Starborne: The Journal of Autocosmology, Issue 1, can be read in full at the above link. Each individual contribution will be shared here as well, one every week.
On Mowing the Lawn
By Ezekiel Fugate
Just now, I’m mowing the lawn. My hands encased in leather gloves, my feet covered by old maroon sneakers, my ears tucked inside bulky protective earmuffs.
Just now, I’m walking briskly to keep up with the lawn mower as its internal combustion engine turns a shaft that turns two belts: one to propel the mower forward, the other to power the spindles onto which two metal blades are attached.

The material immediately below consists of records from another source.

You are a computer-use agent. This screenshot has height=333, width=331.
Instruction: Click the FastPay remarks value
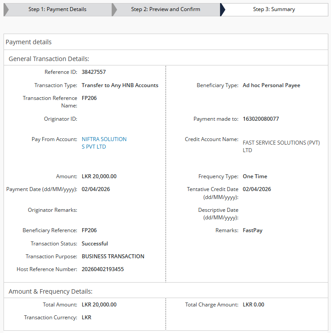pyautogui.click(x=252, y=230)
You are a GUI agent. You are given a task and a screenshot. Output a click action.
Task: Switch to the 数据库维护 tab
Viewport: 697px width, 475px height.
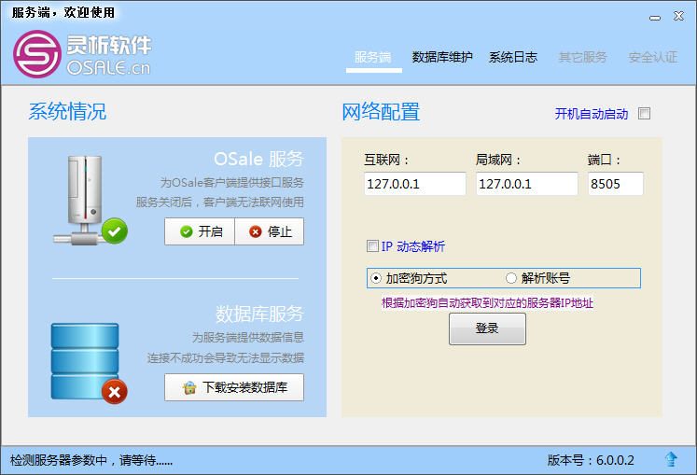pyautogui.click(x=442, y=57)
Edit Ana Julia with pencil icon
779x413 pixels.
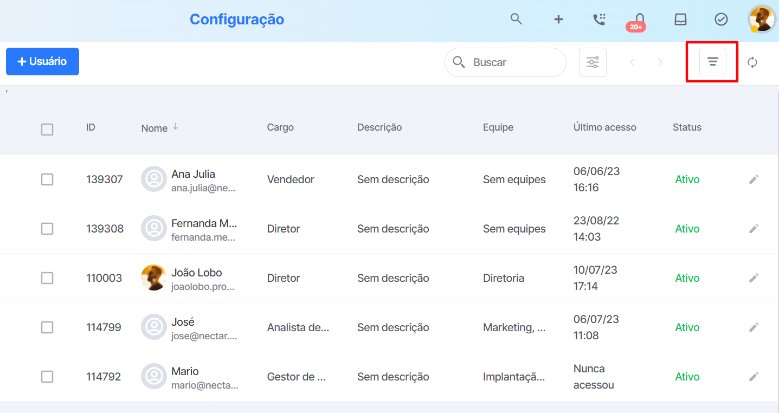[x=754, y=179]
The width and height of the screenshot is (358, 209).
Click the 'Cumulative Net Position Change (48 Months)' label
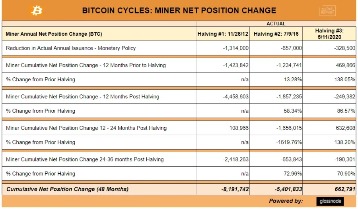click(67, 189)
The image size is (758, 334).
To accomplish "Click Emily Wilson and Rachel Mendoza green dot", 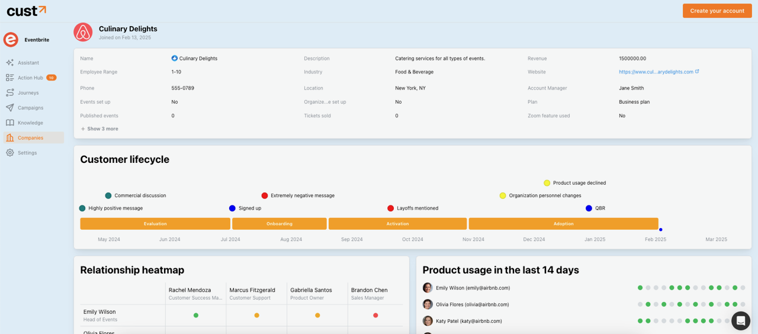I will pos(196,316).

Just now, the metal blades slice off the tops of the blades of grass.
Just now, the grass—mostly fescue—is eating the Sun’s light.
Just now, the Sun is exploding hydrogen to feed the grass.
Just now, I am exploding hydrocarbons—mostly stored sunlight—to keep the grass at bay.
Just now, I’m walking briskly, subtly squeezing the lever in my left hand, then the lever in my right.
Just now, I’m working the edges of the lawn, tracing the perimeter that marks the boundary between mowed and unmowed: here, I slice the grass; there, the grass grows freely.
Just now, my body is bathed in Sun and sweat and fumes.
Just now, I’m walking. Slicing. Breathing. Tracing. Being bathed. Attempting to tame the wild green carpet that longs to unfurl itself toward the source.
Just now, something is longing to unfurl itself in me, stretching toward the immense future that is nowhere and everywhere.
Just now, as I’m navigating the bumpy terrain of this south-facing slope that I call home, I’m working to remember that somehow, beyond all possibility, I have emerged from the vast Earth process that brought forth life;
that my body—my eyes, my fingers, my lungs, my two gangly legs—has been sculpted through an age-old dance between Earth and Sun, a dance that has called into being blue whales and sugar maples, blue-green algae and elephants, butterflies and fescue;
that this roaring machine that I guide like a chariot in the ancient Olympic games was also gathered up out of disparate bits of Earth’s body in a process unleashed by the strangest of Earth’s creations: the human imagination;
that the human imagination is so easily deformed by its blindness to its own embeddedness in the Earth process;
that even now, even here, as I enact this silly ritual of mowing the lawn, perpetuating the feudal impulse to manicure wildness, something new is trying to break through.
Just now, I’m reminding myself that how I pay attention matters.
Just now, I’m imagining my own belonging.
Just now, I’m mowing the lawn.
Ezekiel Fugate is the co-founding director of Deep Belonging, a co-founder and former director of Springhouse Community School, and a co-editor of Starborne: The Journal of Autocosmology. He is currently completing his dissertation in the Philosophy, Cosmology, and Consciousness program at the California Institute of Integral Studies, where his research focuses on the intersection of evolutionary cosmology and human experience. He received a BS in Mathematics and Engineering from the University of Virginia and an MS in Engineering from Yale University. He lives with his wife and two daughters on a permaculture homestead and native plant sanctuary in the Appalachian Mountains of Floyd County, Virginia, where his ancestors have resided for nearly three centuries.